**What is needed**
Please repeat, from the entries that follow, the lines from the one containing "Task: Expand the 追踪器 section in sidebar" through the one containing "This screenshot has height=772, width=1568." exactly, adding nothing.

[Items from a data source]
---
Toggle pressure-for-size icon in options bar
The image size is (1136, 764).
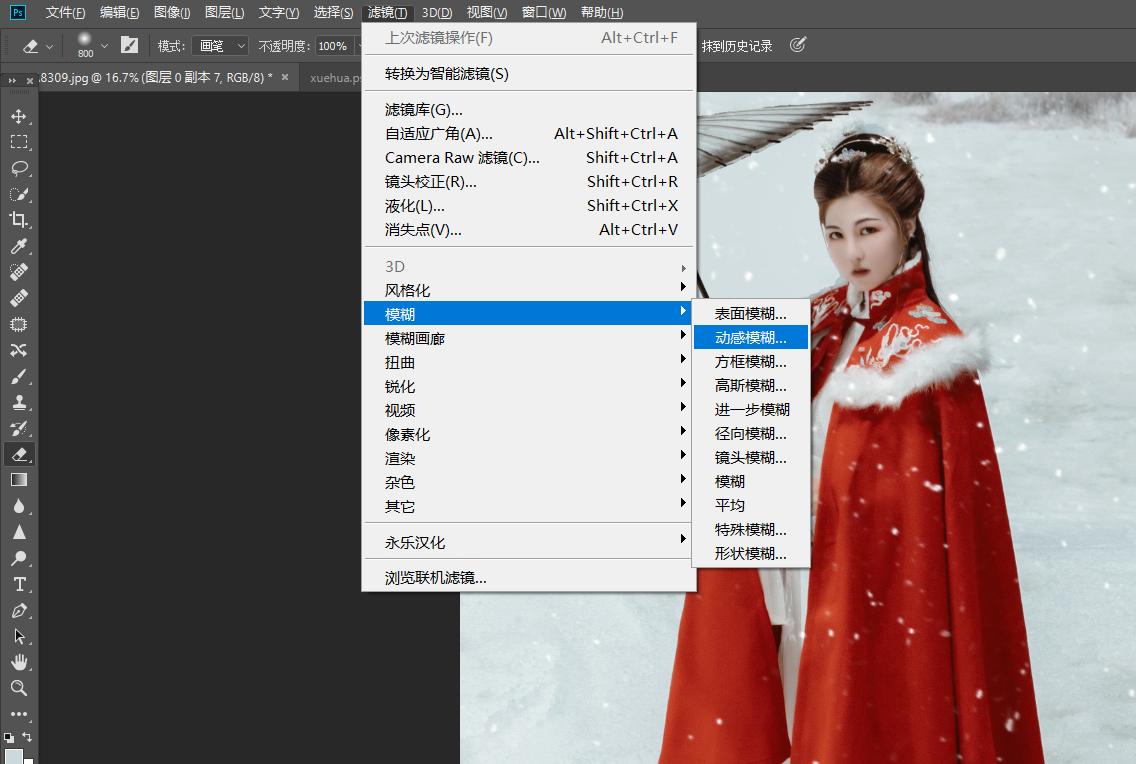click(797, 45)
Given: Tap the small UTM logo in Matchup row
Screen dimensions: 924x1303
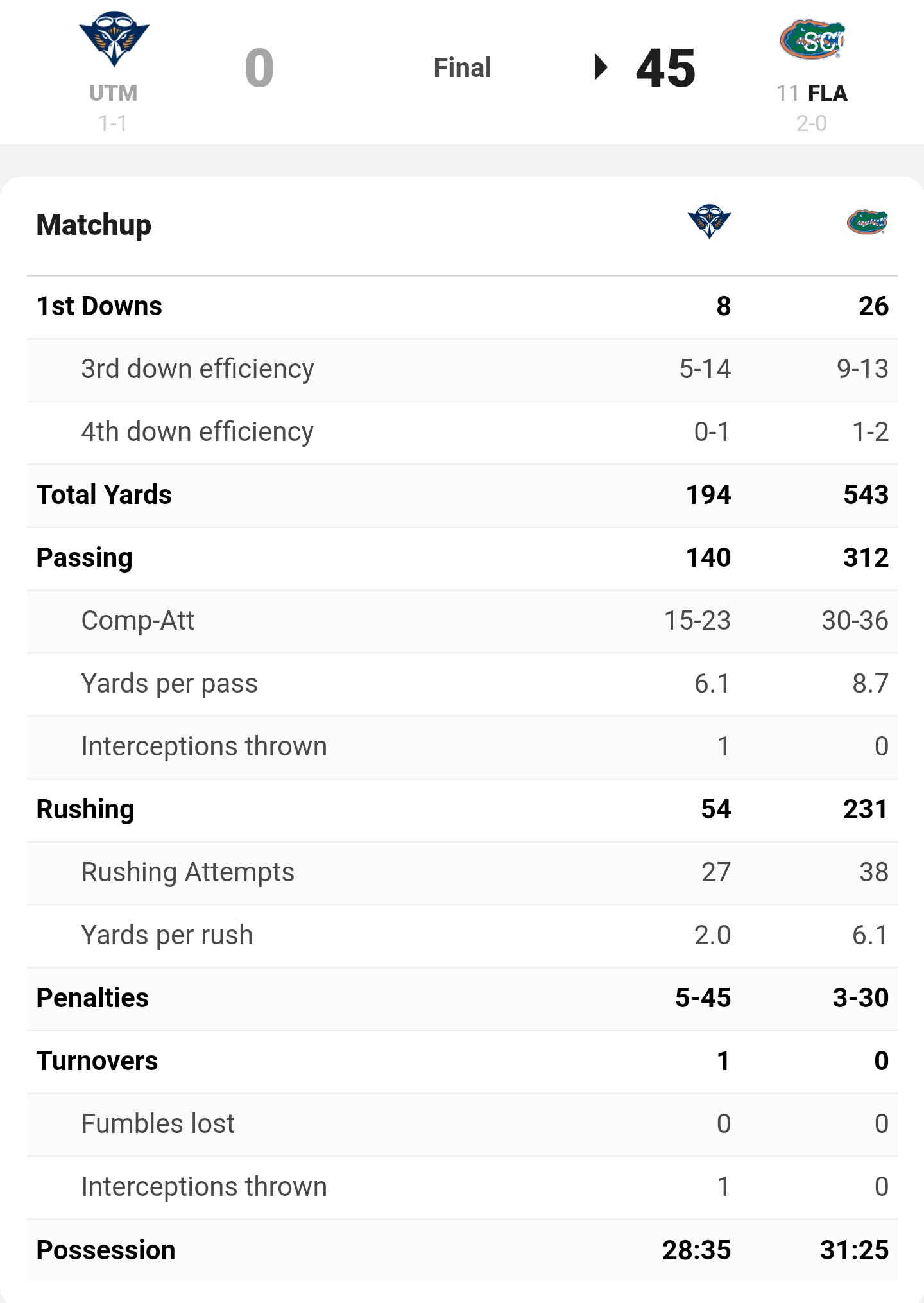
---
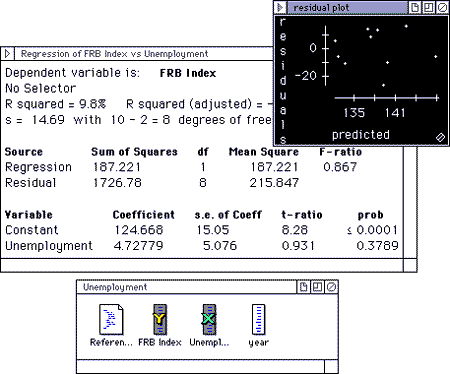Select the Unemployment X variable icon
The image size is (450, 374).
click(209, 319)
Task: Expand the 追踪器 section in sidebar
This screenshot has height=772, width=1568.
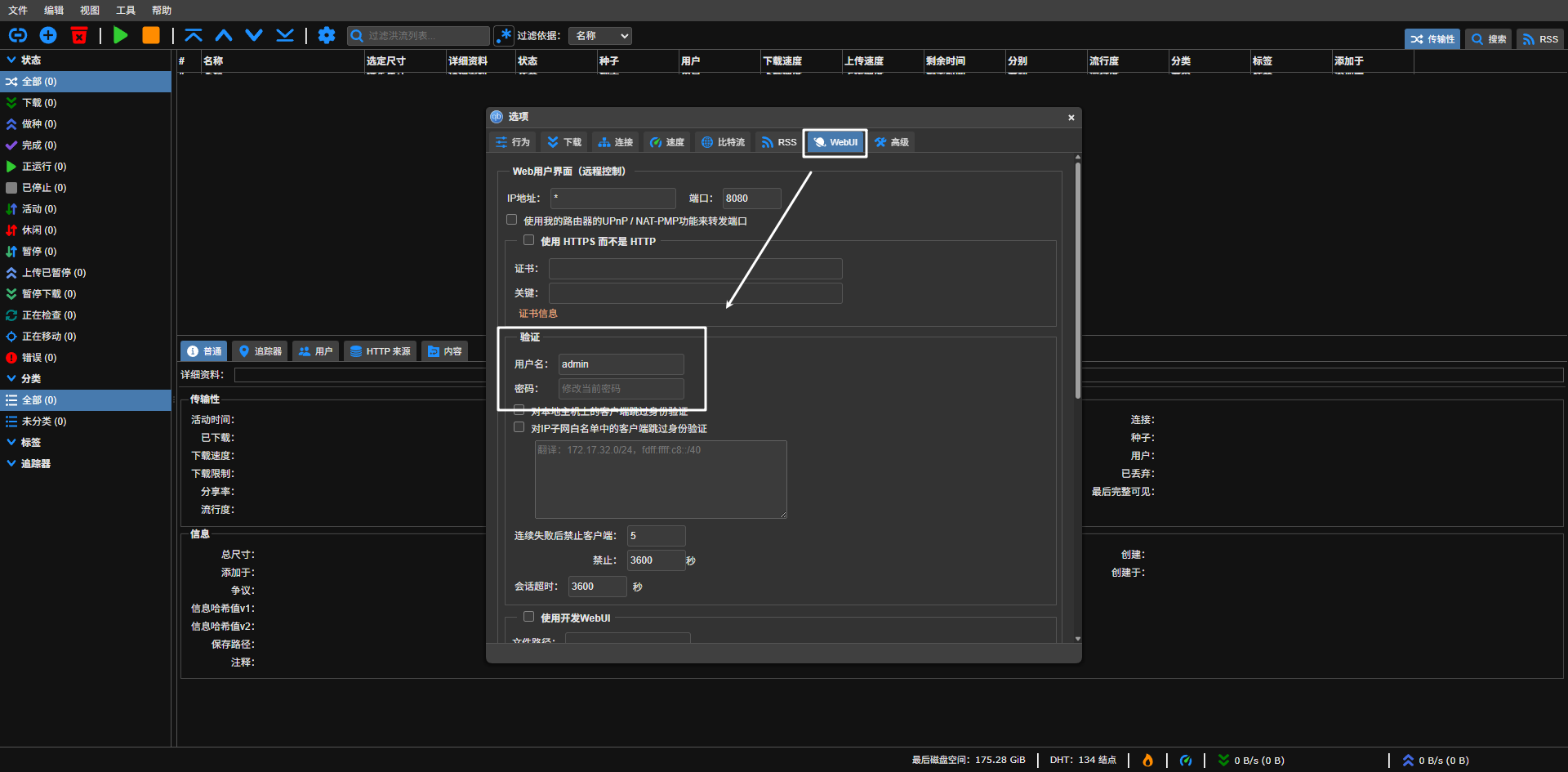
---
**Answer to this task**
Task: Expand the 追踪器 section in sidebar
This screenshot has height=772, width=1568.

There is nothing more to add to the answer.